Welcome back to Cuppa Conversations! For today’s Wondering post, we are going to head back over to the coffee shop and listen in to more of Ana and Sophie’s conversation on What Makes Learning Come Alive? If you missed the first part, make sure to go back and read it first. Dr. Kozinski has written a series of these conversations to help us better understand what educating our students classically truly means. It is an engaging and creative commentary and you don’t want to miss it!

Let’s listen in…


What Makes Learning Come Alive? Part II

Over a Monday morning coffee at Scout (after dropping Robbie and Katie off at SLOCA)

Sophie: Nice to see you, Ana. What was it we were wondering about last week? Oh, yes, what was missing in our education.

Ana: Well, it wasn’t all bad, but something definitely was lacking. I mean, did you ever hear anything about the true, the good, and the beautiful at school?

Sophie: Or did anyone ever discuss why we were learning all the things we learned? My kids do this all the time now in the Socratic circles. And it’s a big part of the high school conversations, from what I have heard.

Ana: Yes, if we had discussions back then, they were always just “sharing,” or they were over-controlled by the teacher. Now ideas and questions are always on my mind, and I love wondering about everything. The thing I love most is how everything fits together, how all knowledge is interrelated and interconnected, and not just history and literature, but science, art, and math, and everything.

Sophie: The way we are learning to verbalize algebra makes me think it’s just a kind-of . . . “grammar,” I guess you could call it, a grammar of numbers and shapes.

Ana: And art is a grammar of images!

Sophie: I also feel like I’m learning alongside Robbie, that we’re asking questions together, and I know that’s how the SLOCA teachers work in the classroom. It’s like we’re all on a learning adventure together, and the teachers are our guides along the path, and often it’s a rough and steep one! But they, and we, are to act as guides, not taskmasters or dictators.

..............................

▶ **TO BE DONE**:
**1)** According to the Cuppa Conversations post, who wrote the series of conversations between Ana and Sophie?
**2)** Pick up the Cuppa Conversations post after its last line and carry on the dialogue between Ana and Sophie.
The rows that come next are separate material, unrelated to the Cuppa Conversations post.

▶ **SUPPLIED INFORMATION**:
..............................

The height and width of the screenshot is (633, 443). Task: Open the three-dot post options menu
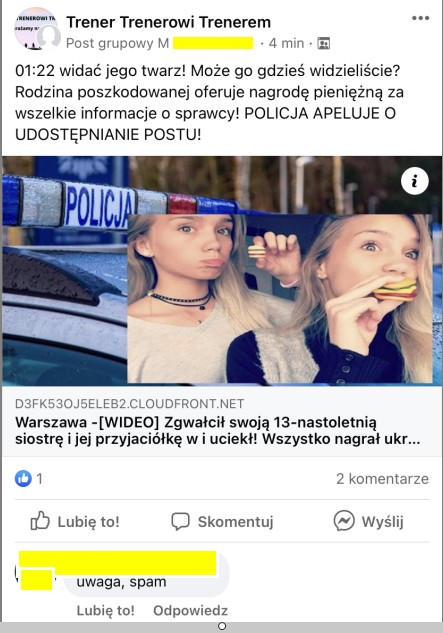(x=420, y=18)
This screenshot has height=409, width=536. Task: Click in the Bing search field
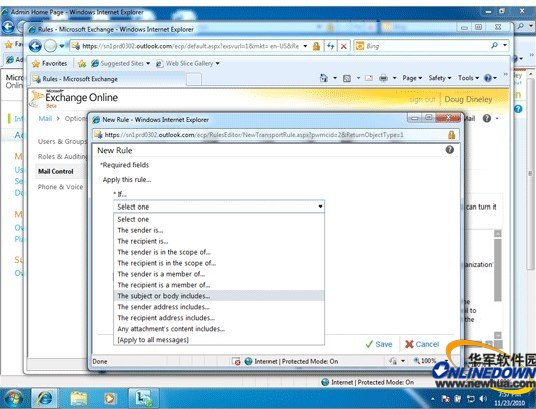pyautogui.click(x=427, y=46)
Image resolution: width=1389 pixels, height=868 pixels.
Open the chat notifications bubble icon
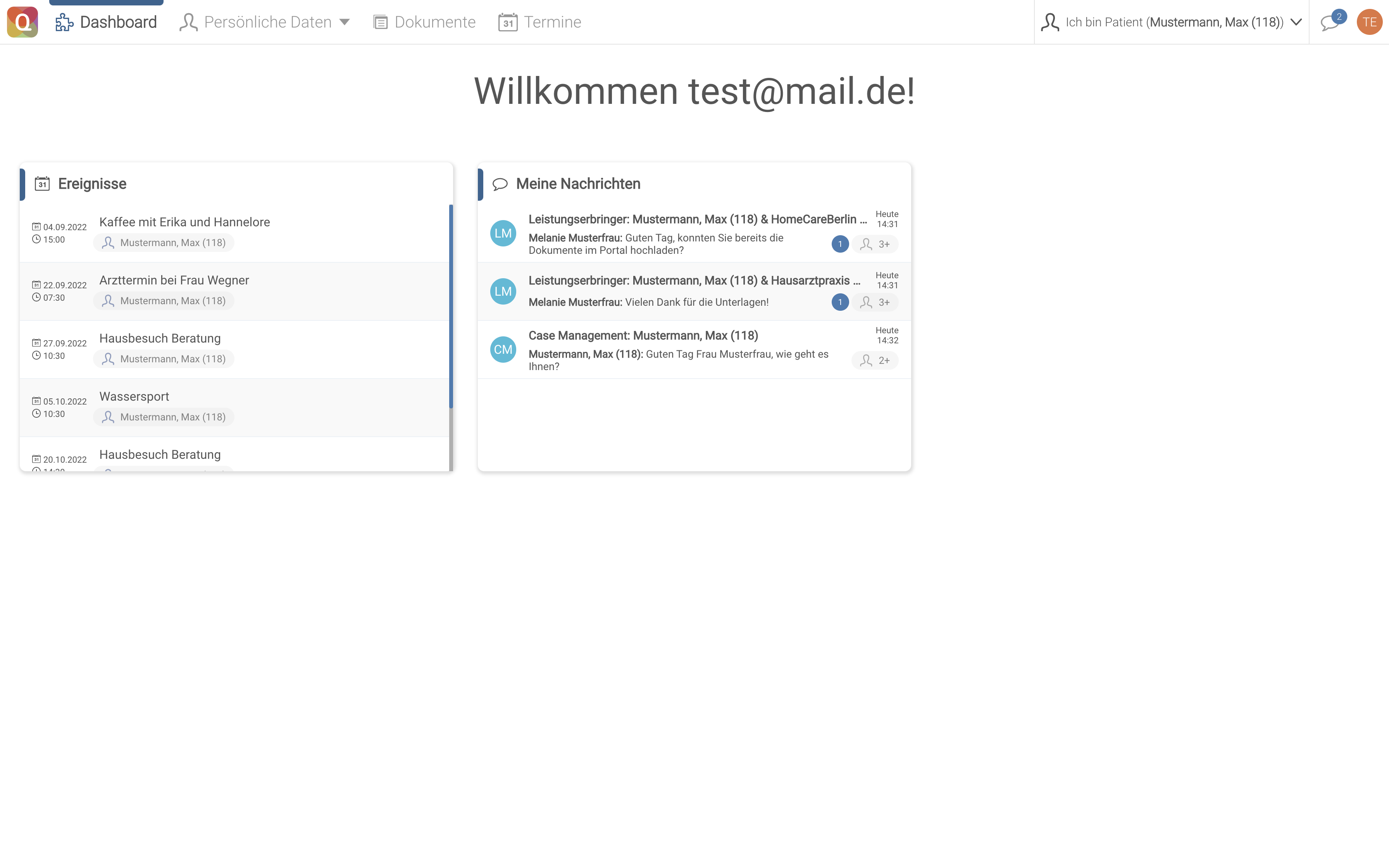pos(1329,23)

..............................

▶ **RESPONSES FOR EACH TASK**:
**1)** Dr. Kozinski

**2)**
Ana: Yes! It’s like the world is the real teacher, and we are just pointers. Perhaps we all have an inner teacher—or maybe it’s just how the mind works when it’s really alive!—a teacher that helps us to ask good questions and recognize true answers. At school growing up, I saw myself as completely dependent on others who “knew,” and they had to tell me what and how to think about things. But now it’s different. I still want to learn from people who really do know things, but still, I feel like I’m learning things in a different way, more active and engaged, even if it means just listening attentively at others and reflecting on their words before making a judgment.

Ana: Maybe the key is in what you just said: attentively. I feel that my children have become much more attentive, and so have I!

Sophie: The math manipulatives have really helped with this, and so have the Socratic circles, in which they are encouraged to listen to what everyone is saying, summarize it accurately, and respond to others with courtesy. Even their handwriting is seen as a work of art that they slowly and carefully pay attention to and try to perfect. When we pay close attention to what is in front of us, we can’t help but wonder about it, ask questions, and seek answers. Attention seems to be something very important at SLOCA.

Sophie: Yes! And the other main focus is language. We spend so much time with grammar and logic, with poetry, with beautiful books. You know, the trivium, what classical education is all about. I’d like to understand it better, and I wonder how the trivium relates to wonder, and how becoming good at using words correctly and beautifully, and in understanding how language works, makes learning come alive.

Ana: Let’s talk about the trivium next time! See you then.


Thank you, Dr. Kozinski, for this immersing conversation! We look forward to your next installment and narration on the trivium!

Parents, if you have any feedback or questions for our Director of Academic Life, you are welcome to comment below or reach out to us via email and we will make sure that Thaddeus receives your inquiry. Thank you for joining us!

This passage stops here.